Hew appears to defend China's segregation of the Uighurs, who are mostly Muslims, while labelling those who criticise the republic over the mistreatment as radicals.

In October last year, Malaysia released from detention, 11 Uighur Muslims who entered the country, after escaping from a Thai prison in 2017.

Disregarding China’s handover request, the group was deported to Turkey. 

Their lawyer Fahmi Moin reportedly said that the prosecutors dropped the charges against the Uighurs on humanitarian grounds.

This move was at that time, seen as further damaging the already soured bilateral relationship between Malaysia and China after Pakatan Harapan (PH) took over the government and proceeded to cancel and suspend several China-backed projects.

DAP members fear increased backlash over Superman Hew's insensitive remarks.

Some DAP members do not share the same views as Hew who dubbed Malays, who are supportive of the persecuted Uighur minority as “radicals”.

Speaking on the condition of anonymity, two DAP leaders expressed disappointment that Hew resorted to such comments in his comic book.

They now fear increased backlash towards DAP, as the book carries forewords by the party's secretary-general, Lim Guan Eng.

“The content on the relationship with China, some parts are positive about our history, and the relationship we have with China, which is a good thing.

“However, after looking at the full content I think it was unnecessary to comment about the Uighurs.
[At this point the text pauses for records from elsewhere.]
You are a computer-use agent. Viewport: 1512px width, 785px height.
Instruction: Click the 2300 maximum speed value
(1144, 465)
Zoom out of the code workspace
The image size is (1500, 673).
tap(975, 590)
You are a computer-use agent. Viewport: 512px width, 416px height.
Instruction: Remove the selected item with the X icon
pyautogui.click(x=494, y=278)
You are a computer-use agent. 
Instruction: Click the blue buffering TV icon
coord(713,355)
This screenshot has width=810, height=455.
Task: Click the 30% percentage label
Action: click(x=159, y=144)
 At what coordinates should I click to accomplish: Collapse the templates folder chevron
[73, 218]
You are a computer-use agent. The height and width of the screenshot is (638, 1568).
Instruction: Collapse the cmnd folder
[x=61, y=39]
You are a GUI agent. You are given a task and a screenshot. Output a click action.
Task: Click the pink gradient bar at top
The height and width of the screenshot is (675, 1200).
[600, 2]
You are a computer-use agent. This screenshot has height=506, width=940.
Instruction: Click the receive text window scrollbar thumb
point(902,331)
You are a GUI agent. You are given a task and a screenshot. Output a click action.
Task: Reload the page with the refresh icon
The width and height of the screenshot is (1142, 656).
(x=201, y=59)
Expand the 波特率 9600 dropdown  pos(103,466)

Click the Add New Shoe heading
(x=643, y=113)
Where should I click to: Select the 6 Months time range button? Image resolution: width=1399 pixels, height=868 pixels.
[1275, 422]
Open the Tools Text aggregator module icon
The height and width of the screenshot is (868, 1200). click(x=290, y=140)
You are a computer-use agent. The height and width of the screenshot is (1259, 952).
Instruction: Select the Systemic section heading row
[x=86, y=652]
It is unnecessary to portray the Malay community in a negative light, because of what they feel about the Uighurs, even though the intention is not to, but because it has been done, people would misread it as intentional.

“Also, for it to be distributed to the schools without the authorities' knowledge is absolutely wrong,” a DAP leader told Malay Mail on condition of anonymity.

Another senior DAP leader also lamented the book's contents and rubbished Hew's labelling of Muslims who denounce China's treatment of Uighurs as radicals.

The senior leader who also requested anonymity said that it was normal for any ethnicity to feel strongly over the mistreatment of their brethren, but they do not deserve to be called radicals.

“They (China) don't want Islam to spread, they are stifling it in every possible way, and they have their own classes, own indoctrination programmes and so on. So in that sense, he (Hew) is right, that Muslims in Malaysia will not support mainland China because of the Uighur issue, and also China's increasing influence in the world.

“There is a small fear there. Even the more literate middle-class Malay Muslims will feel that China has its own right to its policies, but when it comes to the Uighurs, they are not supportive.

“That does not constitute calling them radicals. The definition of radicals doesn't really apply here,” he said.

Police yesterday said that they have taken the statement of a comic book artist who published Belt and Road Initiative for Win-Winism in Bukit Aman, while one or two other individuals related to its publication will also be called in the near future.

Inspector-General of Police Tan Sri Abdul Hamid Bador said the testimonies of two other individuals were necessary for police to determine the nature of the offence that was spread through the writing of the alleged propaganda comic.

On Friday, Home Minister Tan Sri Muhyiddin Yassin said a preliminary report by the ministry’s security department found that something was wrong with the comic and that it was appropriate for stern action against those who published and distributed the comic.

Recently, the media reported that the comic was believed to have been distributed to the Sekolah Menengah Jenis Kebangsaan (SMJK) and the Sekolah Jenis Kebangsaan (SJK) in the country.

The Education Ministry in an immediate reaction, stopped its distribution, on the advice of the Home Ministry.

This prompted an outcry from 43 DAP grassroots members, who reportedly questioned Education Minister Maszlee Malik, if he was an Umno or a PH appointee.